ARNHOLM (plaisantant)
Vraiment, ma petite demoiselle Hilde ? Est-ce possible ? (A BOLETTE.)
Voulez-vous voir si elle dit vrai ?

BOLETTE (réprimant un sourire)
Mais oui. Nous verrons.
(Ils s'en vont bras dessus, bras dessous.)

HILDE (à LYNGSTRAND)
Nous aussi ?

LYNGSTRAND
Bras dessus, bras dessous ?

HILDE
Pourquoi pas ? Moi, je veux bien.

LYNGSTRAND (lui offrant le bras, avec un sourire de contentement)
Que c'est drôle, cela.

HILDE
Quoi ?

LYNGSTRAND
Nous avons l'air d'un couple de fiancés.

HILDE
Vous n'avez, pour sûr, jamais offert le bras à une dame, monsieur Lyngstrand…
(Ils disparaissent à gauche tous les quatre.)

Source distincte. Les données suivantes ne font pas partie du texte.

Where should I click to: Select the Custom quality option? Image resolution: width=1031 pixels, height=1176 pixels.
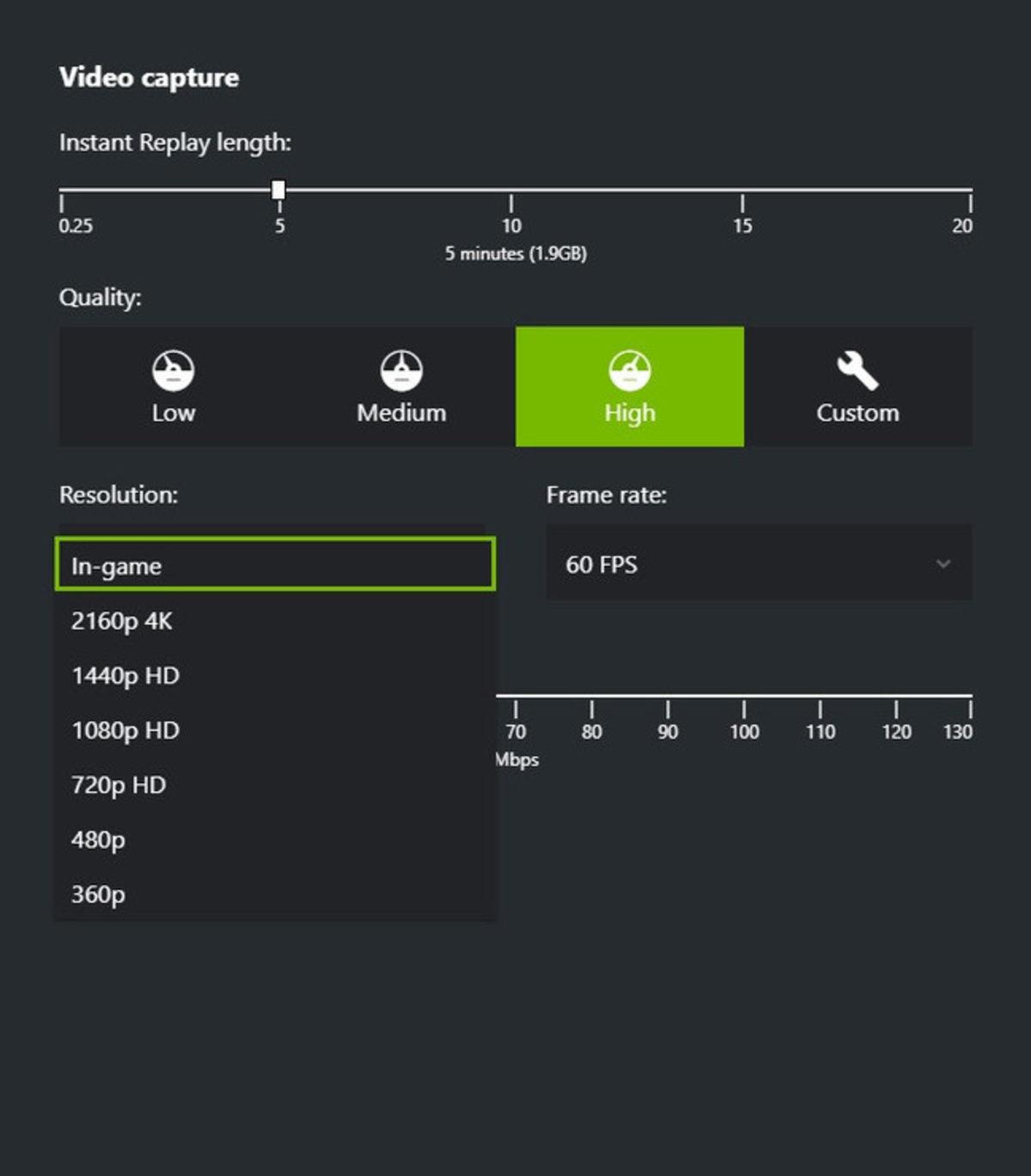click(x=857, y=387)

WANGEL (sur la plate-forme)
Ma chère Ellida, puisque nous avons un instant à nous…

ELLIDA
Oui, viens t'asseoir près de moi.

WANGEL (s'asseyant)
On est libre et tranquille ici. Nous pourrons causer.

ELLIDA
De quoi ?

WANGEL
De toi. Et de nos relations. Je vois bien que cela ne peut continuer ainsi.

ELLIDA
Et par quoi les remplacerons-nous, ces relations ?

WANGEL
Par une pleine confiance l'un dans l'autre, ma chérie. La vie en commun, comme dans le temps.

ELLIDA
Oh ! si c'était possible ! Mais cela ne se peut pas, hélas !

WANGEL
Je crois te comprendre. J'en juge par quelques paroles qui t'échappent de temps en temps.

ELLIDA (avec violence)
Non, tu ne me comprends pas ! Ne dis pas cela !

WANGEL
Si. Tu as une âme droite, Ellida, tu as le cœur fidèle.

ELLIDA
C'est vrai.

WANGEL
Il ne peut y avoir pour toi de sécurité et de bonheur sans des relations bien franches, libres de toute réticence.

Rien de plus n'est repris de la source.